Il convient de noter que le retour, la descente dans la grotte, n’est pas un processus unique, mais un processus qui se répète constamment (royaume). C’est l’émanation infinie du Bien dans l’autre, de l’un dans le multiple. Et cette manifestation du Bien est définie par la création de lois, l’éducation des citoyens. C’est pourquoi, dans le mythe de la grotte, il est très important de mettre l’accent sur le moment où le souverain descend au fond de la grotte – la « cathode ». La vision des ombres après la contemplation de l’idée du Bien sera différente de leur perception par les prisonniers, qui sont restés toute leur vie dans l’horizon inférieur de la caverne (au niveau de l’ignorance).
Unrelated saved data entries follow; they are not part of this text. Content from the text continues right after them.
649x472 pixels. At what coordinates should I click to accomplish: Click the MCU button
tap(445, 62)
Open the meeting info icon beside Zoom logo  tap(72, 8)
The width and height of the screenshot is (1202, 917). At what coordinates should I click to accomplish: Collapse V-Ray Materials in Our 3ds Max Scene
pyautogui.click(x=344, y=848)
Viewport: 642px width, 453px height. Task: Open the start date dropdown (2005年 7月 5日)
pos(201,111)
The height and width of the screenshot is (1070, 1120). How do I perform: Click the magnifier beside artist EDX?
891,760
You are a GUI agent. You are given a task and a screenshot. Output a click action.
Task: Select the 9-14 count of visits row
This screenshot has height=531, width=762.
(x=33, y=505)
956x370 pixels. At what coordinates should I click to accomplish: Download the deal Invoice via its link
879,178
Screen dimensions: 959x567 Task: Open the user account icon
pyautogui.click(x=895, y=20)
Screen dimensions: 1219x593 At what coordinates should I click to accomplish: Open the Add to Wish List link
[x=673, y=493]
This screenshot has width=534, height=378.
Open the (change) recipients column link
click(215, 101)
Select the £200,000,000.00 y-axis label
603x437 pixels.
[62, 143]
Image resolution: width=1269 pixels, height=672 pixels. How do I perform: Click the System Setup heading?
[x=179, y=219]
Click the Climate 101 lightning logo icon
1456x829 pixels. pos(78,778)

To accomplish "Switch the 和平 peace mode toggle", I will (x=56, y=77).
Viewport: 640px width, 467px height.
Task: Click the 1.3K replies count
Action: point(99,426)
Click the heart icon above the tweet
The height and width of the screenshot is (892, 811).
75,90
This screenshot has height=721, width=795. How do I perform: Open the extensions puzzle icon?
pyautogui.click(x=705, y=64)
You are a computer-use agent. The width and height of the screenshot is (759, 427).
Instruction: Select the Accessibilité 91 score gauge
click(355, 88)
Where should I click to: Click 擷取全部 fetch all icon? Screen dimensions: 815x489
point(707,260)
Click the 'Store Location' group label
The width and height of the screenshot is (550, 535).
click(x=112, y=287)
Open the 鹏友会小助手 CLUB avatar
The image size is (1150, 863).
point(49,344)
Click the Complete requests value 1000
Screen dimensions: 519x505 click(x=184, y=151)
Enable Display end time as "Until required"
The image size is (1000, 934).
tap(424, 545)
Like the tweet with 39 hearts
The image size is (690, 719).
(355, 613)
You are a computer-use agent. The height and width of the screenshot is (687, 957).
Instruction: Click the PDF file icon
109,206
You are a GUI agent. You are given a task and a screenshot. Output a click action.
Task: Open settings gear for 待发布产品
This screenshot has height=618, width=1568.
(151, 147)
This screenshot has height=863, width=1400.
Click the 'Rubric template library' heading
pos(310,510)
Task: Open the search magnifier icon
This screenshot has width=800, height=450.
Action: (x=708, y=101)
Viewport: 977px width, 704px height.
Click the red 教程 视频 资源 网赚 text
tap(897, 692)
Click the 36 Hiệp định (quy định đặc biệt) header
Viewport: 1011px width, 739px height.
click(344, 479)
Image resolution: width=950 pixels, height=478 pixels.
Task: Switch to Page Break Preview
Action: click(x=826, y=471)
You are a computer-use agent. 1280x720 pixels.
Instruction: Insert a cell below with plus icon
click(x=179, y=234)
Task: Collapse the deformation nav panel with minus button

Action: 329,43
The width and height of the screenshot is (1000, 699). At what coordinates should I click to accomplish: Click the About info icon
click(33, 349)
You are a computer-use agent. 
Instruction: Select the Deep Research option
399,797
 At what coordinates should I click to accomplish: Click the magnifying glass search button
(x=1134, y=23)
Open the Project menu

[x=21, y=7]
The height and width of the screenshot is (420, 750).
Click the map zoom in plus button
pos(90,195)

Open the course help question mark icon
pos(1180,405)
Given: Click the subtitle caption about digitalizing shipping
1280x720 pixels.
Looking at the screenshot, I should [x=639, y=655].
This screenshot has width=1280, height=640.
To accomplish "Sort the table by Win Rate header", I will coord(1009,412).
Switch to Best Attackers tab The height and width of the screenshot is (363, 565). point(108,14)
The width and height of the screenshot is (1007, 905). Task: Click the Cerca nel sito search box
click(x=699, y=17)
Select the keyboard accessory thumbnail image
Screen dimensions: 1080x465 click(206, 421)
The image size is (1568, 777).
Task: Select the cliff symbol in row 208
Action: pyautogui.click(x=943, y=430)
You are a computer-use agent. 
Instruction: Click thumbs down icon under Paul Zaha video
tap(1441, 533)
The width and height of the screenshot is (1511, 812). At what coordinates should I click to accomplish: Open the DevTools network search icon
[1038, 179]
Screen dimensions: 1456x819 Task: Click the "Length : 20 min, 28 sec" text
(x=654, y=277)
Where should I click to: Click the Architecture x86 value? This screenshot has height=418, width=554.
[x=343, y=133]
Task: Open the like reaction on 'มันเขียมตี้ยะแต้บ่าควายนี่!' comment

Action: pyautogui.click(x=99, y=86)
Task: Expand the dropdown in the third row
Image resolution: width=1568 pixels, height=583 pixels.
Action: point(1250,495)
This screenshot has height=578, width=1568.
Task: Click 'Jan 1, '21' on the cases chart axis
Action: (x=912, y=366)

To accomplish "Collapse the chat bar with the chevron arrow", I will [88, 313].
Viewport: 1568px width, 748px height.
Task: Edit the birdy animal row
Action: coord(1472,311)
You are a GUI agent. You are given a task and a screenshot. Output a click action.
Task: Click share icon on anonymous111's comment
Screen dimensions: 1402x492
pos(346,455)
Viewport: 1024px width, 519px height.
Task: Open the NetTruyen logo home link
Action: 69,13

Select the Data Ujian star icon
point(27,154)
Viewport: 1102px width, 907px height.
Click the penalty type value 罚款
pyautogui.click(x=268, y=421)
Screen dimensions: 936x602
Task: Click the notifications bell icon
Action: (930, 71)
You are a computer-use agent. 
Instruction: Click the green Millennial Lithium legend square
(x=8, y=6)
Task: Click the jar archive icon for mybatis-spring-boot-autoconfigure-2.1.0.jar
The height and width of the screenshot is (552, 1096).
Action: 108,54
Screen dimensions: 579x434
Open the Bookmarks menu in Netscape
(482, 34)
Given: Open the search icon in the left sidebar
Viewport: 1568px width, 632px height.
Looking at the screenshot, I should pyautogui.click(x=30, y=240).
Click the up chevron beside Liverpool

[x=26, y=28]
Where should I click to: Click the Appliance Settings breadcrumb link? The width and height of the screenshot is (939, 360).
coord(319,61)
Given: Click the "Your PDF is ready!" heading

L’idée que c’est la déification et la mission kénotique particulière du philosophe dans l’État de Platon, dans son interprétation néo-platonicienne, qui constitue le paradigme de la philosophie politique de Proclus et d’autres néo-platoniciens ultérieurs, a été exprimée pour la première fois par Dominic O’Meara. Il reconnaît l’existence d’un « point de vue conventionnel » dans la littérature critique sur le platonisme, selon lequel « les néo-platoniciens n’ont pas de philosophie politique », mais exprime sa conviction que cette position est erronée. Au lieu d’opposer l’idéal de la théosis, la théurgie et la philosophie politique, comme le font souvent les universitaires, il suggère que la « théosis » doit être interprétée politiquement.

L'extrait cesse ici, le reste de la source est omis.